_Exercise objective_. Take the material below and reproduce, word for word, only the lines from the line with "Task: Click the bed orientation arrows icon" through the line with "Given: Click the Blouse product name".

★ ★ ★ ★ ★ ★ ★

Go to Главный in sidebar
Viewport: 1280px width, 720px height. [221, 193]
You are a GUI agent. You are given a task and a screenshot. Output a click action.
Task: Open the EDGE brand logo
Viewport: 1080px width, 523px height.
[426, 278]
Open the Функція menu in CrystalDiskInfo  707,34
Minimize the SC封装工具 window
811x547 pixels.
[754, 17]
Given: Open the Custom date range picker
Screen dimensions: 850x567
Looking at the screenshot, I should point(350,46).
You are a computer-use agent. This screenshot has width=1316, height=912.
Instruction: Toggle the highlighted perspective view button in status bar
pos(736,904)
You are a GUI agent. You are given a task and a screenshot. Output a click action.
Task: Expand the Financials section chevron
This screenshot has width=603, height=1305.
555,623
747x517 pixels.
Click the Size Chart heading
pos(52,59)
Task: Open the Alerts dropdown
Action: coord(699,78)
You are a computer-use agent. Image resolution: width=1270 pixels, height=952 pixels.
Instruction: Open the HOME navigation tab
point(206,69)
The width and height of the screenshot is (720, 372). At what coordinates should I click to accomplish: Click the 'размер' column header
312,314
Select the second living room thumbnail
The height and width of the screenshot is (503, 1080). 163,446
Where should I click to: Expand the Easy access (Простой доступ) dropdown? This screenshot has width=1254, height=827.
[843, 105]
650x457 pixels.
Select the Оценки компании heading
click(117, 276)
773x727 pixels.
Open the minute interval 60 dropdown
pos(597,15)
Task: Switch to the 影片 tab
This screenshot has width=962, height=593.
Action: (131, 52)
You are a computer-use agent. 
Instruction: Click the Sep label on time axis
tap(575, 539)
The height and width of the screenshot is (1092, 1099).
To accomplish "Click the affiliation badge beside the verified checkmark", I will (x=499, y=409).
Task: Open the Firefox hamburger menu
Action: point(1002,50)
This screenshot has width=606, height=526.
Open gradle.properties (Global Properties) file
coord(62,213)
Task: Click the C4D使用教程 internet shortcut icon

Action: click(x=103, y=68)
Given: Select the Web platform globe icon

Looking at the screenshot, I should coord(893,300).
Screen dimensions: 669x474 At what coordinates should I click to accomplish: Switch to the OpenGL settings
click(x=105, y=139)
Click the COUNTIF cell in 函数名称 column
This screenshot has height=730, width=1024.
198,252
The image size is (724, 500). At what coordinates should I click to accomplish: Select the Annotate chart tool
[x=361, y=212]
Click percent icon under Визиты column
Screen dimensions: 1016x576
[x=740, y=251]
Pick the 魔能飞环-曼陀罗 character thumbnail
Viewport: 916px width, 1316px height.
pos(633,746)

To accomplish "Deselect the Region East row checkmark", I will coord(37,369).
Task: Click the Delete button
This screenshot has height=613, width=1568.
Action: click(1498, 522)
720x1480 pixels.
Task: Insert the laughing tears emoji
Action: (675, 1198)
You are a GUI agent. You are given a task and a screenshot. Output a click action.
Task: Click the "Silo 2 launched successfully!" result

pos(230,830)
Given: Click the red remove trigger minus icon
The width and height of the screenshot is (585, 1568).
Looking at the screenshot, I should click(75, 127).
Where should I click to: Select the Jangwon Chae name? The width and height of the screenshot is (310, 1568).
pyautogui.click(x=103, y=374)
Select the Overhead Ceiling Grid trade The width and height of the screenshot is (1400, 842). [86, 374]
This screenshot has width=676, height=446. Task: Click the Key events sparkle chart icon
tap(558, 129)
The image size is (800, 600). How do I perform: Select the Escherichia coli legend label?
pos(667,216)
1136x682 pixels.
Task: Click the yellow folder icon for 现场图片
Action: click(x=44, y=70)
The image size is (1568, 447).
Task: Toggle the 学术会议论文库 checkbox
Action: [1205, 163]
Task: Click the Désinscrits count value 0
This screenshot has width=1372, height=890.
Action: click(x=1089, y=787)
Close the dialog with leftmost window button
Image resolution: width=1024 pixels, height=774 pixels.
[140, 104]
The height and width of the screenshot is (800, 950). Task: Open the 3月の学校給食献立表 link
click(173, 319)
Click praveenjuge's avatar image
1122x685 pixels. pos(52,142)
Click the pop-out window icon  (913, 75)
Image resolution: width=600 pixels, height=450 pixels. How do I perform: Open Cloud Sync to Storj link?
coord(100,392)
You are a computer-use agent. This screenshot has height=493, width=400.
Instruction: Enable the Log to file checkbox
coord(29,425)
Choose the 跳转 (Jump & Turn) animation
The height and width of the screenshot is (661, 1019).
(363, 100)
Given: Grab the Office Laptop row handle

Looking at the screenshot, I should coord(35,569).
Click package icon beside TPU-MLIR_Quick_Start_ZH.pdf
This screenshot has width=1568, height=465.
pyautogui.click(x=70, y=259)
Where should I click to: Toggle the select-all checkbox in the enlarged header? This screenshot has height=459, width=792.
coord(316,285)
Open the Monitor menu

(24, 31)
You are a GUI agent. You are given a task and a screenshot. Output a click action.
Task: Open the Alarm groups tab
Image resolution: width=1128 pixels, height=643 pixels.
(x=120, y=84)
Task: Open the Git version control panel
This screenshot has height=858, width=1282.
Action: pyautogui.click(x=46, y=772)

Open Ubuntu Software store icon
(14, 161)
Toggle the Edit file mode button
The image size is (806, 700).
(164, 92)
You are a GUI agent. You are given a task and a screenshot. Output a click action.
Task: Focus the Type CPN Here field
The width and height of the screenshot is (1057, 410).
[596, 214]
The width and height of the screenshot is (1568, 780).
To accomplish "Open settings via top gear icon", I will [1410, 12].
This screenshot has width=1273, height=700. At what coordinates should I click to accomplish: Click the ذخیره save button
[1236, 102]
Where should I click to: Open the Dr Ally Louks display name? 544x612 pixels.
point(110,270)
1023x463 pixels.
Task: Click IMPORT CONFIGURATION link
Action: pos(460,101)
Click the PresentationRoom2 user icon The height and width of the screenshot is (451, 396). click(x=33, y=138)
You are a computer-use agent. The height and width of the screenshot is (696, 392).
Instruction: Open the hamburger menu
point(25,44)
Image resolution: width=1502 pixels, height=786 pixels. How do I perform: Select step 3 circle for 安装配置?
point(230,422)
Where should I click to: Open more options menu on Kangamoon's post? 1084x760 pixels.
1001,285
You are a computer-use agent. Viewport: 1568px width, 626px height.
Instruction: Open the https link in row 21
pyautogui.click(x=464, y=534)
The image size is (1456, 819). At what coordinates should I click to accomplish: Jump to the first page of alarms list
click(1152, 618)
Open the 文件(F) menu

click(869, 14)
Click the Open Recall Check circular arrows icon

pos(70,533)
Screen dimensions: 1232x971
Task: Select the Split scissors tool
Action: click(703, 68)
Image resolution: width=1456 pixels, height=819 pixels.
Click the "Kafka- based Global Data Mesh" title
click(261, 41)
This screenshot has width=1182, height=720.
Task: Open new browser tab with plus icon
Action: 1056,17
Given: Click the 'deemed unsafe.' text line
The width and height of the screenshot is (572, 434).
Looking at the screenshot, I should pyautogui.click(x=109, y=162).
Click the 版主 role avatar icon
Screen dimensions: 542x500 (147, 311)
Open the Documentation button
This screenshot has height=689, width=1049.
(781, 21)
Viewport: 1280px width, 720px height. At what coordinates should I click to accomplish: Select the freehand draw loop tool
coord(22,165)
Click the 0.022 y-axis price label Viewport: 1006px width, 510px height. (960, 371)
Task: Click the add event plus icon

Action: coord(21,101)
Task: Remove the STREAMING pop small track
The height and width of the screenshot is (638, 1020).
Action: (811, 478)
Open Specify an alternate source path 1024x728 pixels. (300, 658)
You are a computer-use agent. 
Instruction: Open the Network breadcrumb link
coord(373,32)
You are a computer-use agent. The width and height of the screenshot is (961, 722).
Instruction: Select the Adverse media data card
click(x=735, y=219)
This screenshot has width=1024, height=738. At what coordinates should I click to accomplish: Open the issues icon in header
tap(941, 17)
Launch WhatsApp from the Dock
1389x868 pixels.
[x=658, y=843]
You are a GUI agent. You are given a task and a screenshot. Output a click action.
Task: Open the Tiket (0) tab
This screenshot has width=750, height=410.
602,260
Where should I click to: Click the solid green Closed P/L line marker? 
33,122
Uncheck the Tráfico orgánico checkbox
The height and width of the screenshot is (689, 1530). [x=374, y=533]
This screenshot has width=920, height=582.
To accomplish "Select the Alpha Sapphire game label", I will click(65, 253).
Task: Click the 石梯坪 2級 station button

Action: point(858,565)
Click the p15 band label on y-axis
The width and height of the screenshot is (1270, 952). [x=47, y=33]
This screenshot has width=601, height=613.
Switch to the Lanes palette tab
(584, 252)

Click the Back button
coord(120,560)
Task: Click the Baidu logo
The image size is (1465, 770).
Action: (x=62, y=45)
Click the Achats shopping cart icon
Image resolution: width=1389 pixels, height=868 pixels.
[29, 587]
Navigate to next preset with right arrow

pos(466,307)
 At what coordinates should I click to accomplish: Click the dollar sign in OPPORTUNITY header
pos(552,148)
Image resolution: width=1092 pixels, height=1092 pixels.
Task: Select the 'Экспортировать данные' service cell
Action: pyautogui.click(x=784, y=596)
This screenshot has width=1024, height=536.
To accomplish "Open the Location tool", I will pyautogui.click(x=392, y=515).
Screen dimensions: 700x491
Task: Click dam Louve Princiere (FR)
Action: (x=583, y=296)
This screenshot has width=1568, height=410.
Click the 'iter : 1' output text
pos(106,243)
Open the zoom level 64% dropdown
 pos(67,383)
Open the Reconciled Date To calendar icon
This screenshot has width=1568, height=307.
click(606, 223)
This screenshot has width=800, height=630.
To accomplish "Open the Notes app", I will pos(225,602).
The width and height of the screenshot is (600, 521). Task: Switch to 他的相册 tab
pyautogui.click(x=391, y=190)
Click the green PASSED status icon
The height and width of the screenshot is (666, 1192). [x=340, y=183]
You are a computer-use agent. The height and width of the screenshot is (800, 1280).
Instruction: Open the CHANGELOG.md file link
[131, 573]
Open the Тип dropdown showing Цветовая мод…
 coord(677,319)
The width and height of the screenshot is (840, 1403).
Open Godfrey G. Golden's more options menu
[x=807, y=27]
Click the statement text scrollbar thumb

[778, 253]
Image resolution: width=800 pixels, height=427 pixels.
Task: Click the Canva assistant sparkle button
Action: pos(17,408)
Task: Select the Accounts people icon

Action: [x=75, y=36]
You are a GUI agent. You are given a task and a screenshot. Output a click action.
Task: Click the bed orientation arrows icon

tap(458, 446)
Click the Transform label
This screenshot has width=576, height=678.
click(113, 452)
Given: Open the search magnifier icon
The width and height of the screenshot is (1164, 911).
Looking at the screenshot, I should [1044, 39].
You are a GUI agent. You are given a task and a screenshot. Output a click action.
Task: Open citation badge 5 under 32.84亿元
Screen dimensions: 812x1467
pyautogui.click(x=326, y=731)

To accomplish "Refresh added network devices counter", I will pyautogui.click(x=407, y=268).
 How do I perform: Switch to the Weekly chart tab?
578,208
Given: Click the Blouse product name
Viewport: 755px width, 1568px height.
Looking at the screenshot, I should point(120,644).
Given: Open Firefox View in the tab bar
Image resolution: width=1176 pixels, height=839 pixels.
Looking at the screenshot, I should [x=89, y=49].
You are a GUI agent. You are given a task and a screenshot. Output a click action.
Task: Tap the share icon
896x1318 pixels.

★ ★ ★ ★ ★ ★ ★

_The answer_.
Task: Click the bed orientation arrows icon

tap(458, 446)
Click the Transform label
This screenshot has width=576, height=678.
click(113, 452)
Given: Open the search magnifier icon
The width and height of the screenshot is (1164, 911).
Looking at the screenshot, I should [1044, 39].
You are a GUI agent. You are given a task and a screenshot. Output a click action.
Task: Open citation badge 5 under 32.84亿元
Screen dimensions: 812x1467
pyautogui.click(x=326, y=731)

To accomplish "Refresh added network devices counter", I will pyautogui.click(x=407, y=268).
 How do I perform: Switch to the Weekly chart tab?
578,208
Given: Click the Blouse product name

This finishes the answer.